= Vatican COVID-19 Commission =

Vatican institution to aid against the COVID-19 pandemic

The Vatican COVID-19 Commission is an institution created by Pope Francis to express the Church’s solicitude facing the COVID-19 pandemic, and propose responses to the potential socio-economic challenges deriving from it. On 20 March 2020, Pope Francis asked the Dicastery for Promoting Integral Human Development (DPIHD) to create a Commission to "prepare the future" through actions of support to local churches to save human lives and help the poorest, and through the analysis and reflection on the socioeconomic challenges that have risen with this crisis and the proposal of criteria to face them.

The body reports directly to the Pope, and it is directed by Cardinal Peter K.A. Turkson, Prefect of the Dicastery for Promoting Integral Human Development; the Secretary, Mons. Bruno-Marie Duffé; and Fr Augusto Zampini, Adjunct Secretary.

In an interview with Vatican News, Cardinal Peter Turkson explained the nature and the background of the Commission: The Pope is convinced that we are living through an epochal change, and he is reflecting on what will follow the crisis, on the economic and social consequences of the pandemic, on what we will have to face, and above all on how the Church can offer itself as a safe point of reference to the world lost in the face of an unexpected event. […] The Pope has asked us for concreteness and creativity, scientific approach and imagination, global thinking and the ability to understand local needs.

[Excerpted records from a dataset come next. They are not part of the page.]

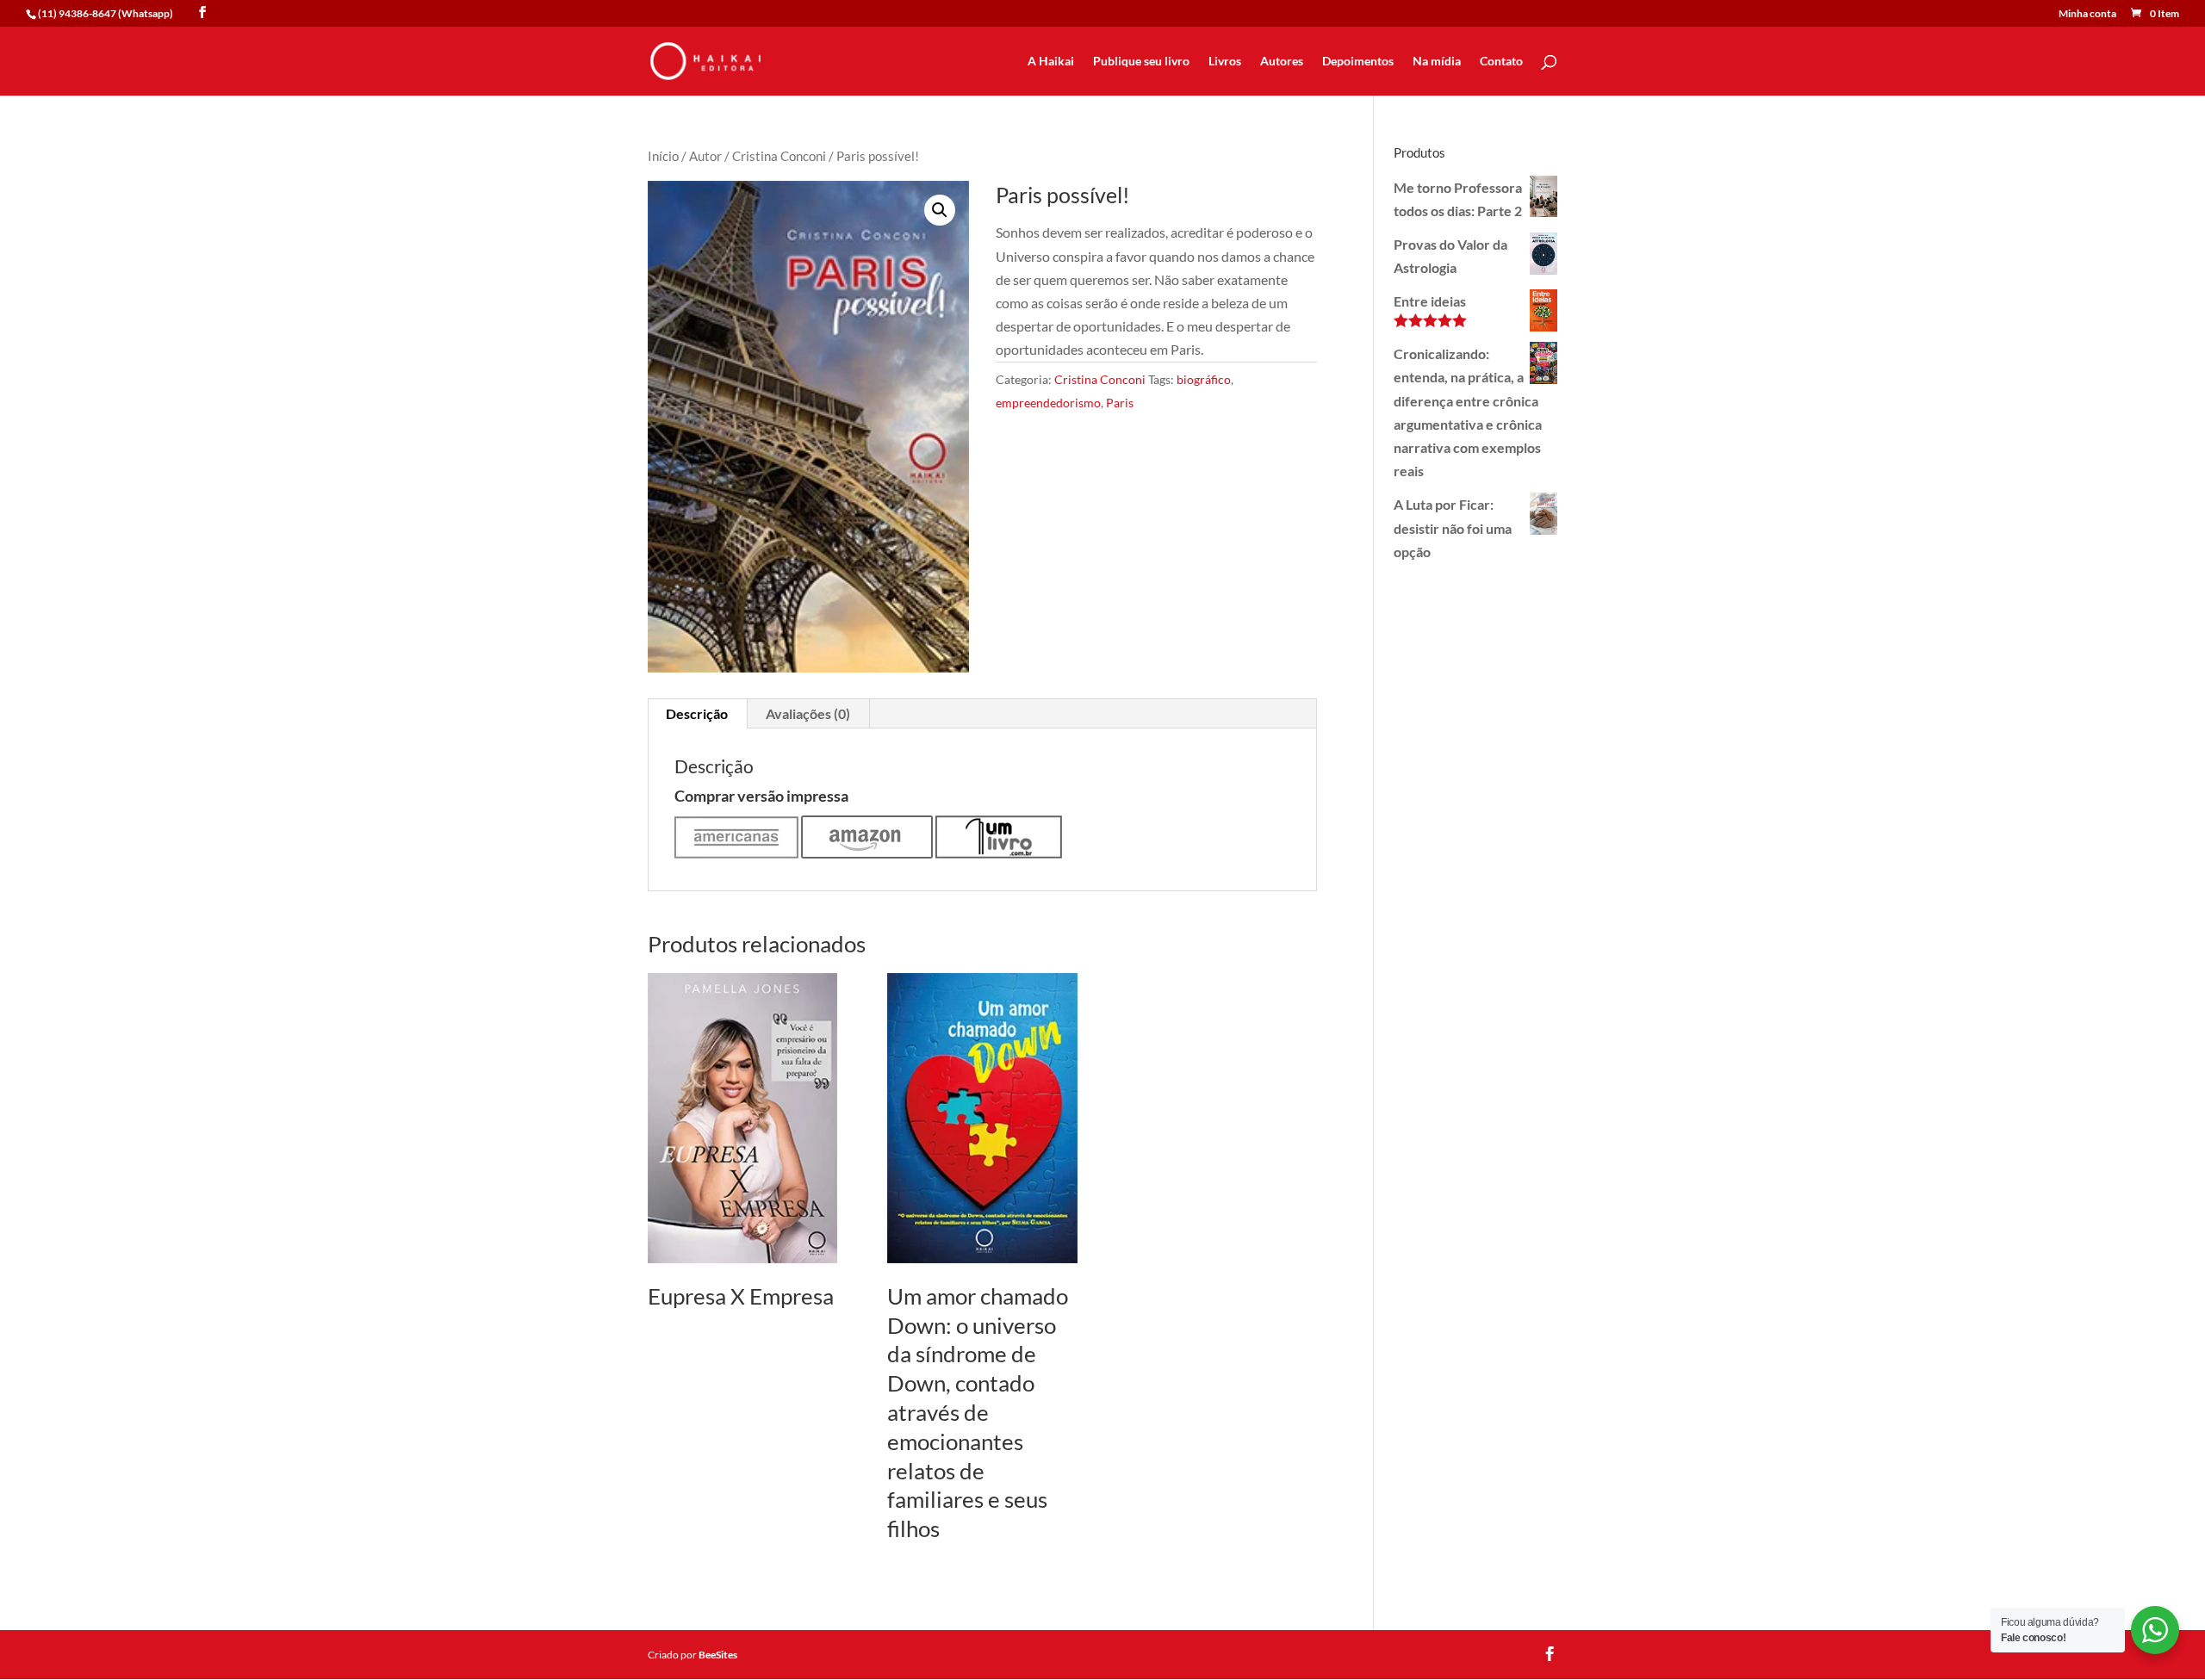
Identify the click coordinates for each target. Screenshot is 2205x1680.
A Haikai (1051, 61)
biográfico (1204, 379)
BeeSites (718, 1654)
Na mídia (1437, 61)
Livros (1224, 61)
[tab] (697, 713)
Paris (1120, 402)
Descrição (697, 713)
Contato (1501, 61)
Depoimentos (1358, 61)
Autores (1281, 61)
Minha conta (2087, 14)
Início (663, 156)
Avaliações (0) (808, 713)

== Working groups and objectives ==
The Vatican COVID-19 Commission involves the activity of five working groups, each with specific objectives, which were presented to the Pope on 27 March 2020:
- Working Group 1: Acting now for the future
- Working Group 2: Looking to the future with creativity
- Working Group 3: Communicating hope
- Working Group 4: Seeking common dialogue and reflections
- Working Group 5: Supporting to care.

Working Group 2, "Looking to the future with creativity", works through four taskforces: security, health, economy, and ecology; each with their own coordinator. The Commission regularly publishes a newsletter which collects and summarises the results of its research and scientific reflection on these four disciplines. In addition, they work transversally around four thematic pillars: 1) the dignity of work and the jobs of the future; 2) new structures for the common good, 3) governance, peace and security for a global solidarity; 4) balancing social systems with the ecosystem.

The Vatican COVID-19 Commission has elaborated various materials, reflections and messages, for instance the Catechesis offered by Pope Francis during his General Audiences in August and September 2020, gathered in the book To Heal the World, Catechesis on the pandemic, the book Life after the pandemic and the e-book based on the Rosary Crisis and Health, among others.